Dosage of HIV Drug May Be Ineffective for Half of African-Americans
Simple genetic test predicts dosage needed
Source Newsroom: Johns Hopkins Medicine
Newswise — Many African-Americans may not be getting effective doses of the HIV drug maraviroc, a new study from Johns Hopkins suggests. The initial dosing studies, completed before the drug was licensed in 2007, included mostly European-Americans, who generally lack a protein that is key to removing maraviroc from the body. The current study shows that people with maximum levels of the protein — including nearly half of African-Americans — end up with less maraviroc in their bodies compared to those who lack the protein even when given the same dose. A simple genetic test for the gene that makes the CYP3A5 protein could be used to determine what doses would achieve effective levels in individuals, the researchers say.
The results of the small study were published online on Aug. 12 in the journal Drug Metabolism and Disposition.
“Because African-Americans are disproportionately affected by HIV infection, it is doubly important that we get the dosing right,” says Namandje Bumpus, Ph.D., an assistant professor of pharmacology and molecular sciences at the Johns Hopkins University School of Medicine.
CYP3A5 is a protein found in abundance in liver and intestinal cells. It adds an oxygen molecule to various drugs to make them more water-soluble so they can ultimately enter the urine and leave the body. Eighty to 90 percent of European-Americans have no CYP3A5, because they have inherited two dysfunctional copies of the CYP3A5 gene.
Normally, the absence of CYP3A5 is not noticeable; a very similar protein, CYP3A4, acts on most of the same drugs. But, for a few drugs, like maraviroc and the cancer drug vincristine, CYP3A5 seems to play a particularly prominent role in helping to remove them from the body. In those cases, the presence or absence of CYP3A5 would likely affect the amount of a drug in the bloodstream, the Johns Hopkins team predicted. And since 85 percent of participants in the maraviroc dosing study were European-Americans, who typically lack functional CYP3A5, the researchers surmised that the recommended dose for maraviroc could be too low for anyone with two functional copies of the gene — including 45 percent of African-Americans.
To test this idea, the research team grouped 24 healthy volunteers according to how many functional copies of the CYP3A5 gene they had — zero, one or two. They were each given a single dose of maraviroc in the recommended dose of 300 milligrams, and each participant’s blood was taken at 10 time points over 32 hours.

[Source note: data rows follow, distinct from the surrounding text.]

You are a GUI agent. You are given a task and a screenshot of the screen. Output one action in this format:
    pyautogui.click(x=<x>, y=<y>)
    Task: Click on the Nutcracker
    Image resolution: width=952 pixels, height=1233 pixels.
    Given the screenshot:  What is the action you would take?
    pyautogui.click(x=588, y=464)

At almost all time points, the concentrations of maraviroc were similar for the groups with zero or one functioning copies of CYP3A5 but were lower in those with two functioning copies. Compared to those with two poorly functioning copies of the gene, those with two functioning copies had a 41 percent lower concentration overall. Importantly, as a group, those with two functioning copies had an average concentration that was just above the lowest level determined to be effective against the virus. And four of the eight had individual average concentrations that dropped below that.
“The trend we saw was that the more functional CYP3A5 a person had, the faster maraviroc was processed and left the body, so the lower its concentration in the bloodstream,” explains Bumpus. “What’s nice is that, if a larger study confirms that we are underdosing this group, a simple genetic test prior to dosing decisions could rectify the situation.”
She adds that this study highlights the importance of designing clinical trials in which the participants are as ethnically diverse as the population to be treated.
The study was a collaboration of Yanhui Lu, Craig Hendrix, Edward Fuchs and Bumpus, all of the Johns Hopkins University School of Medicine.
This work was supported by grants from the Johns Hopkins Institute for Clinical and Translational Research, which is funded in part by the National Center for Advancing Translational Sciences
(UL1 TR 001079), the National Institutes of Health’s National Center for Research Resources (1S10-RR027733) and the Pendleton Foundation Trust.